I am writing to complain about the treatment I received at X hospital on the 25th of January 2012.
I was seen by Dr. X. I'm 36 weeks pregnant and my baby has been breech the whole time. My last pregnancy resulted in an emergency caesarean and it was previously agreed that an elective C-section is suitable for me this time. The purpose of my appointment on the 25th was to determine a date for the C-section.
Dr. X entered the room, and confirmed that my baby was breech. He started writing in my notes and told me we'd discuss it later. It transpired he'd written that he was booking me in for an ECV at 37 weeks. He wrote this in my notes without discussing it with me. I asked him what an ECV was and he told me he would turn baby, then I could have a natural birth. I told him I was having a section, he glared at me and said "Well, we don't do requests". I said it's not a request, and explained that my previous was a section, and I had decided another section would be best for me. I thought I was there to set a date.
Only then did Dr X glance briefly at my notes. He became rather verbally aggressive, demanded to know why I wanted a section this time and snapped at me "So even if baby is cephalic you're not going to deliver naturally?" I was made to feel I had to justify myself. He spoke about the risks. I understand elective cesarean risks need to be explained, but risks of a VBAC and likelihood of ECV failure rates were never mentioned.
When I re-iterated I would be having an elective, and understoond the risks, Dr X stopped speaking to me at all and blanked me. He asked the attending junior to book me in for 39 weeks, referring to me as "her" at all times, then left the room, leaving myself and the junior to wonder if he was coming back. He did and I struggled to get up as is normal these days. Dr X stood over me, and demanded to know why I was limping. I informed him I wasn't limping, but 36 weeks pregnant with a breech baby! "Oh, sorry" he replied, although there was no sincerity. A little help getting up would have been appreciated rather than to be watched struggling.
I'm extremely concerned that Dr. X obviously hadn't even glanced at my notes and made an assumption that it was either my first baby and/or all was normal. I am also very angry that he wrote in my notes that I would be having an ECV as he did not seek my informed consent for this.
I am unsure why I was questioned in the manner I was; this was my third appointment to discuss my situation. I'm upset over the aggressive way he spoke to me and made me feel vulnerable and ashamed of my decision. I had been feeling very hopeful with regards to my elective c-section. I had struggled with the decision and despite complications to my pregnancy including hypermesis gravidarum and possible placenta previa, and had felt supported and listened to by my medical team. This incident has changed all that and I now feel anxious and that I have failed in some way.

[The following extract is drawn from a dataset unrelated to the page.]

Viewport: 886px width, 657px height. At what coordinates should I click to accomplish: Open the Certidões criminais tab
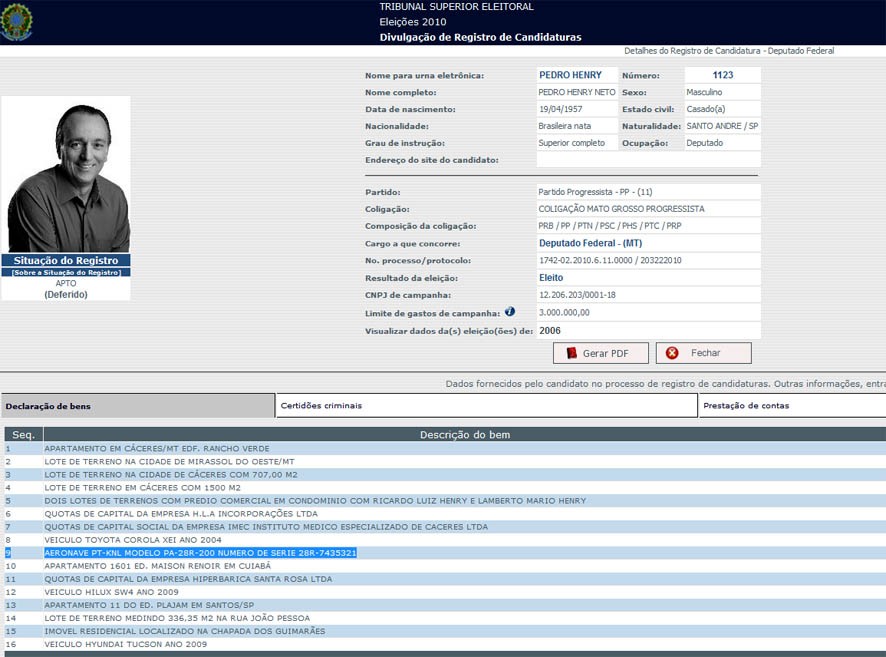click(486, 406)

Furthermore, I have since researched the ECV procedure, and found out you shouldn?t have an ECV if your uterus isn't the right shape; mine isn't which I know from a previous scan.
I would like to institute a formal complaint against Dr. X and request that he plays no further part in my care.
I would like to state that I have previously been very happy with the high standard of care I have received at X Hospital and I would also like to pay special tribute to the nursing / midwifery staff who have been unfailingly kind, understanding and reassuring.
Thank you for taking the time to consider my complaint and I look forward to hearing from you.
Yours Faithfully,
Mrs Stropzilla.
I feel it's too long, but cutting bits out might affect how it comes across?